Click here to read Part 2 – “She’s not crazy, she just wants to feel everything.”
Part 1 – “and I see…red, all I see is red.”
Like all industries, TV has ass-loads of jargon. One in particular that’s come up often lately, due to the directions certain shows have taken, is the term “bottle episode.”
This refers to when a TV show – be it semi-serial like 30 Rock or entirely serial like Breaking Bad – takes a detour from the central narrative and highlights an isolated portion of its world. Some shows did this on a regular basis, like The X-Files, which alternated between bottle monster-of-the-week episodes and stories that together formed an overarching alien conspiracy plot. For others it’s a rarity, or it never happens at all (The Wire comes to mind as an example of never happening).
Sometimes this tactic doesn’t work so well. Breaking Bad‘s example of the form, “Fly,” from season 3, is a meandering if tense detour from an incredibly propulsive and action-centric 13 episode arc. Lost‘s “Exposé,” taking us inside the world of the dreaded Nikki and Paolo, is a disastrous fucking failure. But often it can pay huge dividends. The best example of this in recent memory is The Walking Dead‘s “Clear,” which was good enough to stand head and shoulders with television shows much better than it’ll ever be.
This episode brings Rick, his son Carl and the impassive Michonne to Rick’s hometown, where as former police he knows where guns might’ve been stashed. What they encounter there is…well, it’s what a better version of this show might be – a truly chilling vision of an apocalypse, a world forgotten by governments, churches and other institutions, one where the only choice is living in misery or dying in pain. The show’s problems of late largely involve its inability to move away from the pursuit of human trappings despite being in a world bereft of hope. (We’ve established in season 2 that all living humans are infected, and no cure yet exists, and the creation of one is unlikely. This makes the show lack a point, basically.)
Rick finds himself face to face with Morgan, his savior from the pilot episode, who has made their shared hometown a booby-trap-laden reflection of his broken mind. Walker corpses and some human bodies are strewn throughout the center of town. Scrawled warnings on walls and blacktop, in blood and in chalk, read AWAY WITH YOU. TURN AROUND AND LIVE. NOT SHITTING YOU. And, most often and most disturbingly, CLEAR.
In a pair of long scenes, Rick brings Morgan back to relative lucidity, even after the man first shoots from at him from a rooftop and then stabs him in the shoulder.

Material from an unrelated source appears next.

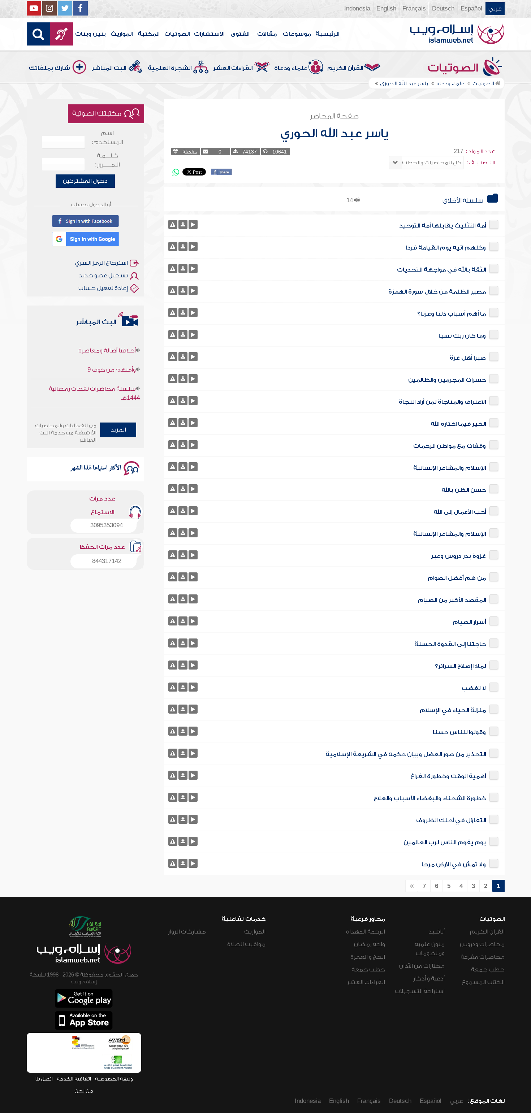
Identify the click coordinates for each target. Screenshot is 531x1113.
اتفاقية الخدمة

But, he’s thoroughly shaken by the man’s complete hopelessness. Morgan exists, by choice, only to “clear” – to kill as many walkers as possible and burn their corpses. He has already done so for his wife and child, but not before seeing the former attack and turn the latter. (We learn this first on the walls – DUANE TURNED – before Morgan tells us.)
These scenes are well-written and acted enough to have worked on the stage, or in any film. Lennie James, as Morgan, plays the lucidity and mania equally well, presenting us with an unending well of pain. I was left with unshakable horror at the enormity of this apocalypse, which hadn’t happened since the show’s largely excellent, occasionally perfect first season or the premiere and finale of the uneven, frequently bad second season.
Morgan is convinced that the weak among the survivors – those who eschew any attempts at recreating civilization, who simply hide and exist until old age or starvation claim them – will inherit the remaining world. “You will be torn apart by teeth or bullets,” he tells Rick, and if the show commits to the idea that no cure exists for the plague that engendered this environment, he’ll eventually be proven right. Rick’s prison settlement will only serve as a stay of execution. To quote another great, bleak show, House of Cards, “No one can hear you. Nothing will come of this.” The only problem is what that entails for the future of the show.